Liability for climate change: the benefits, the costs, and the transaction costs.

AuthorSchwarze, Reimund

As we learn that the danger of climate change is real and imminent, we need to develop social mechanisms to redistribute the uneven economic damages resulting from it, both nationally and internationally. The polluter-pays principle, which is widely applied in environmental policy, is an immediate way to do this. Liability for climate change has several advantages: it could generate knowledge about the size and probability of economic damages, and it would create institutions to minimize these costs, such as insurance. (1) However, the liability model faces severe obstacles, in both national and international law, as many of the other speakers in this Symposium have pointed out. (2) The duty of care and proof of causation are cornerstones of any system of liability. Both pose serious barriers to claims for compensation in this field. Depending on how these rules are implemented, claims for climate change-related damages could become crushingly expensive and cause high transaction costs, as the following example may show.

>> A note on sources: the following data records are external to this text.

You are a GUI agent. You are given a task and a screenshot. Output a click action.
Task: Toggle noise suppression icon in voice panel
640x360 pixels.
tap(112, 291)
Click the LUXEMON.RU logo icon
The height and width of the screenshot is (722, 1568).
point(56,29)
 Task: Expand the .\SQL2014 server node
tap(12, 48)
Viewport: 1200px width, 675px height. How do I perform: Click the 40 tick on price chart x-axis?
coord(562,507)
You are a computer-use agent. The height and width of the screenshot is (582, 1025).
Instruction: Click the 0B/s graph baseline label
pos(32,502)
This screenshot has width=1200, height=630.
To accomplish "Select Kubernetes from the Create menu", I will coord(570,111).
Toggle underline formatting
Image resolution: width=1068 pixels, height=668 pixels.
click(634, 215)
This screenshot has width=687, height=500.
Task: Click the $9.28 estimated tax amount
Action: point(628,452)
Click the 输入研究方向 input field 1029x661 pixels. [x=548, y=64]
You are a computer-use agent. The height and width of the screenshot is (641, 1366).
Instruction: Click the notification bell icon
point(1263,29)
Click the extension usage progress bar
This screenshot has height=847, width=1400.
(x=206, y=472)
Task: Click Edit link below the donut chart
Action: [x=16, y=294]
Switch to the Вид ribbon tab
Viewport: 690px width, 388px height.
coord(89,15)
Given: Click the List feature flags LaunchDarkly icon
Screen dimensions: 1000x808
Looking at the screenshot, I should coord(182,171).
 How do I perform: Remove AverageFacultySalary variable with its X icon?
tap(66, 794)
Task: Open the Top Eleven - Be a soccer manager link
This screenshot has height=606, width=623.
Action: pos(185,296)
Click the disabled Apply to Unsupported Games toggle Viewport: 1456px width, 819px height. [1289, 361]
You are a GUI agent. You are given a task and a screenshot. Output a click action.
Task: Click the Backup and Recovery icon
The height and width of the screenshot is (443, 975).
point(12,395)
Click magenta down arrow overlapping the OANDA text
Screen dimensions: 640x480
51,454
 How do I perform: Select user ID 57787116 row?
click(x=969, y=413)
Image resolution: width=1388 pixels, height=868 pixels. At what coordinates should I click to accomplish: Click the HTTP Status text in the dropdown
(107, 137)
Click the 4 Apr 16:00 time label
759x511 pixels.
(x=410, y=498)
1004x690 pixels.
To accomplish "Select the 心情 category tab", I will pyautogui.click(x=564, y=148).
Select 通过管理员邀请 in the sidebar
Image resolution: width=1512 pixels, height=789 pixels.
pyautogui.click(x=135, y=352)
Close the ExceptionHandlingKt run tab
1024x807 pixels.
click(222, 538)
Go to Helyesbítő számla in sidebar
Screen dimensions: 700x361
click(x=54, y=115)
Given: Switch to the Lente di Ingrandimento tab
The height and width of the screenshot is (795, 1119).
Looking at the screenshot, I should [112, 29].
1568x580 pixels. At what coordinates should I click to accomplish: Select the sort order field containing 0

I calculated the potential liability in a climate damage suit for six randomly selected coal power plants in Pennsylvania. To establish their potential liability in 2012, I added their emissions from 1992the year when they "knew that their behaviour (or omission to regulate their economies) would contribute to future damage" (3)--to 2006 (4) and extended the trend of the last fifteen years to 2012. I then weighted these emissions with a damage figure of $50 per ton of carbon based on a comparison of twenty-eight studies done by Richard Tol. (5) Tol shows that the range of figures in the literature is huge--from -$6.60 to $1667. (6) He also demonstrates, with a confidence level of 95%, that the distribution of damage will lie below $62 per ton. (7) Compared to the controversial Stern Report, which puts the social costs of carbon at $314 per ton, (8) the damage in this figure can be seen as a 'conservative" estimate.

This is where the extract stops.